The FTC alleged that Uber routinely advertised gigs with the company by stating how much UberX drivers could earn. But those amounts were often inflated. For example, Uber’s website claimed that the median earnings for drivers in New York was more than $90,000 per year, the complaint states.

On Craigslist, Uber would advertise for drivers with statements like “Make $25/hour” for a post in Philadelphia. In 14 cities, the FTC found that fewer than 30% of drivers averaged the earnings rate that Uber promised; in Philadelphia, for example, fewer than 10% of drivers earned the advertised $25 per hour.

“In many instances, drivers have not made the promised amounts even when factoring in non-hourly earnings, such as payments for time-limited promotions or other incentives,” the complaint said. “These promotions and incentives often have been contingent on working specific late-night hours, accepting a minimum percentage of trip requests, completing a set number of trip requests within a limited time period, driving in a certain geographic area or fulfilling other requirements.”
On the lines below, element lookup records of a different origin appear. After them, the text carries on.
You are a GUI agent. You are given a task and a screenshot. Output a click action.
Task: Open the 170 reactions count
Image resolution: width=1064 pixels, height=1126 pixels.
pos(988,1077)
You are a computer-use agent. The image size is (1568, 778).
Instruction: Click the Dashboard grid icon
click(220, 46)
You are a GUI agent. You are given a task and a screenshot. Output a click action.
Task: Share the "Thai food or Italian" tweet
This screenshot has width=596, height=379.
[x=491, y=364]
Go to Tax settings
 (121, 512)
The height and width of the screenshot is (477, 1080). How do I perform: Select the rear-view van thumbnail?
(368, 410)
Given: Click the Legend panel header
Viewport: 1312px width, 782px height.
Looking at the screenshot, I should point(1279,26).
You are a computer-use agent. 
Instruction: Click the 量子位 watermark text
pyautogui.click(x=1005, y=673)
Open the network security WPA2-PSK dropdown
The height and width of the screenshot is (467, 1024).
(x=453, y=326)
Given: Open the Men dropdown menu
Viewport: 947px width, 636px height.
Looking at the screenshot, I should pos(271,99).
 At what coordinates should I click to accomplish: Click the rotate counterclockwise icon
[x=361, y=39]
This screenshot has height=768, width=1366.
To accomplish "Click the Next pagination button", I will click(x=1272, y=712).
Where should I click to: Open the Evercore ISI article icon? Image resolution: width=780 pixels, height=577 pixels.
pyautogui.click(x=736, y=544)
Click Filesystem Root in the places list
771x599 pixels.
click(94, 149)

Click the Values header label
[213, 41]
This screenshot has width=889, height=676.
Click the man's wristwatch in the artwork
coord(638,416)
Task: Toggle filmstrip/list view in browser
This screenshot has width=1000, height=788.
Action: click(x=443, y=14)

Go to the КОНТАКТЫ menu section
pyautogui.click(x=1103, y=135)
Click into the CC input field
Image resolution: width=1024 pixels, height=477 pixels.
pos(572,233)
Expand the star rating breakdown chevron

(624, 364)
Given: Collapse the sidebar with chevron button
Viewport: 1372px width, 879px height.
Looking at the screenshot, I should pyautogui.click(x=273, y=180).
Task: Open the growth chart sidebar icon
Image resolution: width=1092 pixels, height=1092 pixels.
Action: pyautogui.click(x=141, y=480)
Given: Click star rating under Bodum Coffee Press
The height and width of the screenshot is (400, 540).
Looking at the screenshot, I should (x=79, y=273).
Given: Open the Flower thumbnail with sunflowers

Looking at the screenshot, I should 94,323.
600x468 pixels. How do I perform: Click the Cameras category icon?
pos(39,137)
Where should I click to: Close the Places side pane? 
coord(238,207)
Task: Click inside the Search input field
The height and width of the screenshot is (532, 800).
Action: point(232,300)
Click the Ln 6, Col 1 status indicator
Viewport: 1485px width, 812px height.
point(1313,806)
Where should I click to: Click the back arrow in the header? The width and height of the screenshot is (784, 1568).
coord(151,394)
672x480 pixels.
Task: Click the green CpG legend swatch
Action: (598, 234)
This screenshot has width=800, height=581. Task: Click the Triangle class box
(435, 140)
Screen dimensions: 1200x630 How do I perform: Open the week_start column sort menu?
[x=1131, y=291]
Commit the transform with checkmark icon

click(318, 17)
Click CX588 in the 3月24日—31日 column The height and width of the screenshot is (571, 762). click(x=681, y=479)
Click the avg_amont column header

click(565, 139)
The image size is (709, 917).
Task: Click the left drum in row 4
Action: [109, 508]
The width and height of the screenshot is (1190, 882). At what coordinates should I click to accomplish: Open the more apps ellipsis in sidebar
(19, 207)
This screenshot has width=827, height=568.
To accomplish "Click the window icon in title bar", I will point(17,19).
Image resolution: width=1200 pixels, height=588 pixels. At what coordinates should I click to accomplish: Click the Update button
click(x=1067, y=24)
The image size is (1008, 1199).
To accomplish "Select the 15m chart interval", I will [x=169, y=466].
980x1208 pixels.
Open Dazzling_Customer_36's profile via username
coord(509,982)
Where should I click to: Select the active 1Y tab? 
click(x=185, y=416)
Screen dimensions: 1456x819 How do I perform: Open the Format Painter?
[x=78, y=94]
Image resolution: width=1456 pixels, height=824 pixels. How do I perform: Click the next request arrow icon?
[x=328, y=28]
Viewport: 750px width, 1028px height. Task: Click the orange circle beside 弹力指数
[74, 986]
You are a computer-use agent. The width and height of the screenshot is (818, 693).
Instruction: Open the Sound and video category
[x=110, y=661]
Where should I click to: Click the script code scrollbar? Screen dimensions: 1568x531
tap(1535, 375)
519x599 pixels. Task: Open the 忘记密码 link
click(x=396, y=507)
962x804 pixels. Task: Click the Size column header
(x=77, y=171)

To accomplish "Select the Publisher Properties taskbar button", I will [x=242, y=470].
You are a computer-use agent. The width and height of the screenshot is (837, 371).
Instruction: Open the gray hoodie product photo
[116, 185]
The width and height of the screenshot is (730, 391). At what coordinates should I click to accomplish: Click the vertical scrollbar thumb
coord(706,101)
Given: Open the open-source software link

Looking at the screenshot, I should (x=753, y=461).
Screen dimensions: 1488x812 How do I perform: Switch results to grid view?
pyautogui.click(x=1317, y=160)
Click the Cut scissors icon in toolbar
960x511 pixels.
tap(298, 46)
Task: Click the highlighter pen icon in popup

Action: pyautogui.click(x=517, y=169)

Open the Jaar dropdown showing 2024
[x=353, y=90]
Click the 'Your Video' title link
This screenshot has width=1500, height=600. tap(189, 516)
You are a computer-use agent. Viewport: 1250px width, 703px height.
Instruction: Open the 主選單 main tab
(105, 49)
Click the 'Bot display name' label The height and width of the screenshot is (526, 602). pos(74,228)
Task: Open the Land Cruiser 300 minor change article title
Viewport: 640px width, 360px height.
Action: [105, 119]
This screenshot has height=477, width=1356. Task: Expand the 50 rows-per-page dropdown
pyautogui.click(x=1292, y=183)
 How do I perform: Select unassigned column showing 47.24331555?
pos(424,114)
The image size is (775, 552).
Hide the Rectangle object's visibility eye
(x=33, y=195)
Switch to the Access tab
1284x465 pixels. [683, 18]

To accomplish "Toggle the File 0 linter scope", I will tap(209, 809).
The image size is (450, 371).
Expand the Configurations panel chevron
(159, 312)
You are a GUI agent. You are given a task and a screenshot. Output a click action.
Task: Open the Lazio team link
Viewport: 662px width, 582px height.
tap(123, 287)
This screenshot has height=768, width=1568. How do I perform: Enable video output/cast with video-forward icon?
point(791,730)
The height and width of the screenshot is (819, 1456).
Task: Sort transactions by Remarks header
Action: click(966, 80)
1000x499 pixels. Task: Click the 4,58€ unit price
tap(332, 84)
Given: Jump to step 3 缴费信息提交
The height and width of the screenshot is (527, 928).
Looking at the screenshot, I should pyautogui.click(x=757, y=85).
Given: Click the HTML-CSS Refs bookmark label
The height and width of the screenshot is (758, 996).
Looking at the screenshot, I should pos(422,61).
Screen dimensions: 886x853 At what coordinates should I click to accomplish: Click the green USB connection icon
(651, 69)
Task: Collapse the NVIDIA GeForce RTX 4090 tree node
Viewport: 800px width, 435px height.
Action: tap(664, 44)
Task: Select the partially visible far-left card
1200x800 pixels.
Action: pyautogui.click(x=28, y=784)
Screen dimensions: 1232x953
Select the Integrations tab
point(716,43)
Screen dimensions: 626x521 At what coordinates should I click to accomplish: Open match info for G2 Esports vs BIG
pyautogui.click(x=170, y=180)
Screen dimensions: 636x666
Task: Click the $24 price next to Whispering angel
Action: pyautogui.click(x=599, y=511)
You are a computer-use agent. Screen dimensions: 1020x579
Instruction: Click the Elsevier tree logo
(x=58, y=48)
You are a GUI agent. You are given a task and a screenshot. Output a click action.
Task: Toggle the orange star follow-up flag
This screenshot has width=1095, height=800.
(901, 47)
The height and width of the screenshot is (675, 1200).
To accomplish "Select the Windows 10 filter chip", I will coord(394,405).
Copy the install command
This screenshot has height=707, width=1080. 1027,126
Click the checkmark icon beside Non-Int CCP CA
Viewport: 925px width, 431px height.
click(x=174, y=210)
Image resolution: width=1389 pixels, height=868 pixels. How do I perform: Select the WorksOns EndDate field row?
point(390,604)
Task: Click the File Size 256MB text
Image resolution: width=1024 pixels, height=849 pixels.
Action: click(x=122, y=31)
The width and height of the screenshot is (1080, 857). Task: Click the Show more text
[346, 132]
The complaint also said Uber’s advertised costs of leasing vehicles through the company differed from the real costs of participating in its Vehicle Solutions program.

When The Penny Hoarder’s Alex Mahadevan examined Census Bureau data of driver earnings, he found that even in the top cities to drive for Uber or Lyft, annual earnings tend to cap out below $38,000 per year.